▶ _TRY IT_
From the first line of the data below through the line holding "You are a computer-use agent. Viewport: 1024px", write out each line exactly as it stands.

▶ _DATA TO PROCESS_

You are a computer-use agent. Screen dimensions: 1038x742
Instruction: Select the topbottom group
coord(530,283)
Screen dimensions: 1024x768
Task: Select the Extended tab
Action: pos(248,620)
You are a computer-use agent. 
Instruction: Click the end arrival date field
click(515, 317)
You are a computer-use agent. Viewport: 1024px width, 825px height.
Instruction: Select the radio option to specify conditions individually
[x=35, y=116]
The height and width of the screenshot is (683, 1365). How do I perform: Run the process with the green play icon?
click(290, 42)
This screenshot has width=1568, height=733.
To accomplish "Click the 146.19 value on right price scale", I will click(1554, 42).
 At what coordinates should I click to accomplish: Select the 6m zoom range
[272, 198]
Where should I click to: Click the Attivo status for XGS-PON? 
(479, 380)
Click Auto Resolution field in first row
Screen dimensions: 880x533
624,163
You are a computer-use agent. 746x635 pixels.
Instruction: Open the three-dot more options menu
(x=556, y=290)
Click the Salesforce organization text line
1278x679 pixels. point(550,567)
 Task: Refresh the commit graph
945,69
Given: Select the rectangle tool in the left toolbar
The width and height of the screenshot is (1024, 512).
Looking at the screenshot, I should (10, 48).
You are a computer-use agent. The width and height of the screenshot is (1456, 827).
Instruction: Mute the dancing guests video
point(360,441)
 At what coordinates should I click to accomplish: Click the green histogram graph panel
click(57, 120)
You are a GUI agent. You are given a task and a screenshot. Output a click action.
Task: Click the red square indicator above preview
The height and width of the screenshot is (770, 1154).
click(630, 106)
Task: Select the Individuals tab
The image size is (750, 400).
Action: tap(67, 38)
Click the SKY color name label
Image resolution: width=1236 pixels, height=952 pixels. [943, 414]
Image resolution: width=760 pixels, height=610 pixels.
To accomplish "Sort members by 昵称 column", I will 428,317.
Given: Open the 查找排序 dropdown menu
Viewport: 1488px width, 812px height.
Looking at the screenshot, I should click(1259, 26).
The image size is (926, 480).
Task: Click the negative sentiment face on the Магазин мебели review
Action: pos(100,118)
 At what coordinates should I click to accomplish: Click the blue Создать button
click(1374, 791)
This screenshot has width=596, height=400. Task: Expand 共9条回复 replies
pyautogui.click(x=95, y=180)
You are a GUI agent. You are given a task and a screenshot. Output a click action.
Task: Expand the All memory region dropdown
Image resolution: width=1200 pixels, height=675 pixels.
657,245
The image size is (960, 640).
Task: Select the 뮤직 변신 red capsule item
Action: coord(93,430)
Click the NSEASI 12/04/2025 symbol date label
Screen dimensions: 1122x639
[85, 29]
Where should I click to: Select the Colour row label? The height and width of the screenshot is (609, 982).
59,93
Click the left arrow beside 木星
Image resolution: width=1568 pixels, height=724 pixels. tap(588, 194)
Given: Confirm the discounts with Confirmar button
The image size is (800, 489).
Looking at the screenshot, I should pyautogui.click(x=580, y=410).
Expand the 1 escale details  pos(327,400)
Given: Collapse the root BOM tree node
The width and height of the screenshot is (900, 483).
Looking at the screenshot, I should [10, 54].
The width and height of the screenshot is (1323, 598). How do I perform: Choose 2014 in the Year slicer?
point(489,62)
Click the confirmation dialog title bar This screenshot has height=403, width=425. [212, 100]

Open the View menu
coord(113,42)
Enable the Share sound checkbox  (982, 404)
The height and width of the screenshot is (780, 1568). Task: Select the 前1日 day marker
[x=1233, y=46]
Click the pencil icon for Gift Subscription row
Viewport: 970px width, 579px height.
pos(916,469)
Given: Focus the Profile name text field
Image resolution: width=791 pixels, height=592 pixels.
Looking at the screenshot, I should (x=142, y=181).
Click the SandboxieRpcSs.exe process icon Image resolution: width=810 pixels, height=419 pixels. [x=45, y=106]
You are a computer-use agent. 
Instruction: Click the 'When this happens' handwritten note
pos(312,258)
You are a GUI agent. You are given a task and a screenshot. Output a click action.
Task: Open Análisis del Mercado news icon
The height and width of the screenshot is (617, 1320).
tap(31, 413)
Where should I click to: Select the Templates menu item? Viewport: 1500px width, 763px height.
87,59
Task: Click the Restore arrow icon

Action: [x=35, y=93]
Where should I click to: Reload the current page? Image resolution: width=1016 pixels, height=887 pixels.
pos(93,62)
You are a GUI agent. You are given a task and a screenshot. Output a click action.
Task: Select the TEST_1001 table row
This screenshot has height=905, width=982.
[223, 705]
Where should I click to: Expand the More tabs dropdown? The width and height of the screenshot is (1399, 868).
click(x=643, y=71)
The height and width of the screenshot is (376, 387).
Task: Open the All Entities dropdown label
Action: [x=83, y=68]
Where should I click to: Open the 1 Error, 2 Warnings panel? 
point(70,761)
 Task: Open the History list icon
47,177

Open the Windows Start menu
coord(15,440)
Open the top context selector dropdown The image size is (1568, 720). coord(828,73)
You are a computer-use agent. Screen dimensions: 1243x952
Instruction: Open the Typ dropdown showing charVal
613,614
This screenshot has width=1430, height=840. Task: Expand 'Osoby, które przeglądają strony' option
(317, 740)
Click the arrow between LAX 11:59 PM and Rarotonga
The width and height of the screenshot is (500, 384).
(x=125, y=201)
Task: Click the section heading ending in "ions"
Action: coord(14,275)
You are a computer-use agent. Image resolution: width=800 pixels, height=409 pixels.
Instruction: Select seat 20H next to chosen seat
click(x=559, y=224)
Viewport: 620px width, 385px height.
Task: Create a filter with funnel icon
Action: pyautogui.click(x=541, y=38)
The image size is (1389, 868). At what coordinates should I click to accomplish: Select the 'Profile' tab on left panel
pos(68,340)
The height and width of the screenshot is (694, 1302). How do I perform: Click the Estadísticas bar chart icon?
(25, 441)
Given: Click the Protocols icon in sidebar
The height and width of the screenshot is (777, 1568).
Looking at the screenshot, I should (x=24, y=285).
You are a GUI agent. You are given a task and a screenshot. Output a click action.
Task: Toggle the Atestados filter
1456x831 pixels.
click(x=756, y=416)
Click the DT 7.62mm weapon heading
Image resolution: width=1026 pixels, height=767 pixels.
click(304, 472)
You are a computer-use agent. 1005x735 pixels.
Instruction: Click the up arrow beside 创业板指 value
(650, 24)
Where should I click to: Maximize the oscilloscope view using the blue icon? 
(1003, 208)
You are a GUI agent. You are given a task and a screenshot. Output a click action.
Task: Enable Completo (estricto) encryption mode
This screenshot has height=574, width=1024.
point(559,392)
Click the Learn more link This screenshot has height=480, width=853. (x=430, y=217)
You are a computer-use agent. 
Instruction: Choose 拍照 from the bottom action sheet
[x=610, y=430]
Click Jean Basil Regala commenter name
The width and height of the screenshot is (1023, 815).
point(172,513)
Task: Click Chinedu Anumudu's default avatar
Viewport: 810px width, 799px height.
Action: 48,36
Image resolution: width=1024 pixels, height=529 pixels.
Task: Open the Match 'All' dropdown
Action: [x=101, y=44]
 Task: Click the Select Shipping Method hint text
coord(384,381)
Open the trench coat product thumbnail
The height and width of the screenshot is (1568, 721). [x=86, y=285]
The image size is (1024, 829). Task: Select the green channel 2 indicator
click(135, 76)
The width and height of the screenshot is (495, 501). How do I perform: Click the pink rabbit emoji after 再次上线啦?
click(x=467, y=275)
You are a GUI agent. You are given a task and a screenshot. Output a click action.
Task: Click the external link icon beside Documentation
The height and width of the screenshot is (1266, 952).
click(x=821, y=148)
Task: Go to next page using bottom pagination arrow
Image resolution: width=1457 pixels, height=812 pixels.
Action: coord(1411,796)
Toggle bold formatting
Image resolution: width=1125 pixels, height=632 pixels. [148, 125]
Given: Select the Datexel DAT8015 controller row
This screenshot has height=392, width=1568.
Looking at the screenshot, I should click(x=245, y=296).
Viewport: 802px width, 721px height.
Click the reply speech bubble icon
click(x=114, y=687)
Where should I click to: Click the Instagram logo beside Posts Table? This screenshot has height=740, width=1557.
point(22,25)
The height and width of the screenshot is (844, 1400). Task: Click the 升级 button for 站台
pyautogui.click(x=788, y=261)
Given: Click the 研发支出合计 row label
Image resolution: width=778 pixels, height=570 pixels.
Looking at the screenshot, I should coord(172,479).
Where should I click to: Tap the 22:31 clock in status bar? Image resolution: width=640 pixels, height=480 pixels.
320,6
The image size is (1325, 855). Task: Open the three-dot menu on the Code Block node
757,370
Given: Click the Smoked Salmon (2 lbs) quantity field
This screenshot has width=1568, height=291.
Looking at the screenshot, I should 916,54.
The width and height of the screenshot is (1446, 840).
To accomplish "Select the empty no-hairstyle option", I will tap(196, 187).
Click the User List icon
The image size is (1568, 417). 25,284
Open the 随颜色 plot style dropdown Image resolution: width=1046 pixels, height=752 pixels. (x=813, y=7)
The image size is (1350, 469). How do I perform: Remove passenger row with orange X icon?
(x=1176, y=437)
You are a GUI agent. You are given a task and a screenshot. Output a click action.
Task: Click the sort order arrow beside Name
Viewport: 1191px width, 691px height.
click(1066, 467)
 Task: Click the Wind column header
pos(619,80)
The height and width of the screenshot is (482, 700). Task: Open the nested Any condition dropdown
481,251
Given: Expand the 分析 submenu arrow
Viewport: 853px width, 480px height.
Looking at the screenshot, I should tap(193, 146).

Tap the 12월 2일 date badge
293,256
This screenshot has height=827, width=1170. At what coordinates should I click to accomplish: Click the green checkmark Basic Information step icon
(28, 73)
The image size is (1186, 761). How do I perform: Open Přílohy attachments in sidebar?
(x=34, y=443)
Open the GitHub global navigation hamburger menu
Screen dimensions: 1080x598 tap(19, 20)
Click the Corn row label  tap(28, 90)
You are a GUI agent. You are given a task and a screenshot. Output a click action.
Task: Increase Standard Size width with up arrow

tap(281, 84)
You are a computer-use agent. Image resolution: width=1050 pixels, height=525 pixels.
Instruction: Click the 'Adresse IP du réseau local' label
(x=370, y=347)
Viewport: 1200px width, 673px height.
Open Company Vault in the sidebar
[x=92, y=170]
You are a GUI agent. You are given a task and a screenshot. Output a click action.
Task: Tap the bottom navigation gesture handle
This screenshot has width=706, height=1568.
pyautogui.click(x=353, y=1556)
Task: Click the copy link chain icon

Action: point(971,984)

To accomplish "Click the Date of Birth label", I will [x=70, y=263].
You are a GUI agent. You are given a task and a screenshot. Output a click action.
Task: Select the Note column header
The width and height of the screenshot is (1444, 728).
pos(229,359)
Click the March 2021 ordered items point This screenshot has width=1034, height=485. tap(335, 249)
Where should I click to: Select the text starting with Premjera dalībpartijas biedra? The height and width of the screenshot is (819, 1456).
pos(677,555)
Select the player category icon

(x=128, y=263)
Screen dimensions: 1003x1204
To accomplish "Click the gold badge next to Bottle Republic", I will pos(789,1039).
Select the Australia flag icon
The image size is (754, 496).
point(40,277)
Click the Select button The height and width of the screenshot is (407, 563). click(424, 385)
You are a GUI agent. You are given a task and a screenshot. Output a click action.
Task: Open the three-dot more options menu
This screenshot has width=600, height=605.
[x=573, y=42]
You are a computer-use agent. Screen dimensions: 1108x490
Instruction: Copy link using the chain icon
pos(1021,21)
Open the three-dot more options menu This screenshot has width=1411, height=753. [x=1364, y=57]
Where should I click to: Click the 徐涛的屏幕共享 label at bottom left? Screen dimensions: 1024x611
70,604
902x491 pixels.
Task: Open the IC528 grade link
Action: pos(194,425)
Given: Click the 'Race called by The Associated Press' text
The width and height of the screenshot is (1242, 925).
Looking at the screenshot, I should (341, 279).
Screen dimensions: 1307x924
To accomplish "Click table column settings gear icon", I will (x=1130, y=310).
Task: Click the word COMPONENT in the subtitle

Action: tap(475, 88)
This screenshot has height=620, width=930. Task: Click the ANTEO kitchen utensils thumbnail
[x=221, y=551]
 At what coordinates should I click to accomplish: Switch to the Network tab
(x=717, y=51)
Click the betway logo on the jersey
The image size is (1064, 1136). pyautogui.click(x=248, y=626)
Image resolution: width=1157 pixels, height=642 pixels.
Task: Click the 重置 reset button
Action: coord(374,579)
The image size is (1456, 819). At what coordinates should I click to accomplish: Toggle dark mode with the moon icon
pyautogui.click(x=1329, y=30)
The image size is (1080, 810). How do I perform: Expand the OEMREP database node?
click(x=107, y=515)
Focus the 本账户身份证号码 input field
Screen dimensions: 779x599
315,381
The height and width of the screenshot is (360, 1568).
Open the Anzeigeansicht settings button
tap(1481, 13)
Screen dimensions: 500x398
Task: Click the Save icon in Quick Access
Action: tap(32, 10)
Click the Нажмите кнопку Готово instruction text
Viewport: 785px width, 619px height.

▶ _EXERCISE ANSWER_
You are a computer-use agent. Screen dimensions: 1038x742
Instruction: Select the topbottom group
coord(530,283)
Screen dimensions: 1024x768
Task: Select the Extended tab
Action: pos(248,620)
You are a computer-use agent. 
Instruction: Click the end arrival date field
click(515, 317)
You are a computer-use agent. Viewport: 1024px width, 825px height.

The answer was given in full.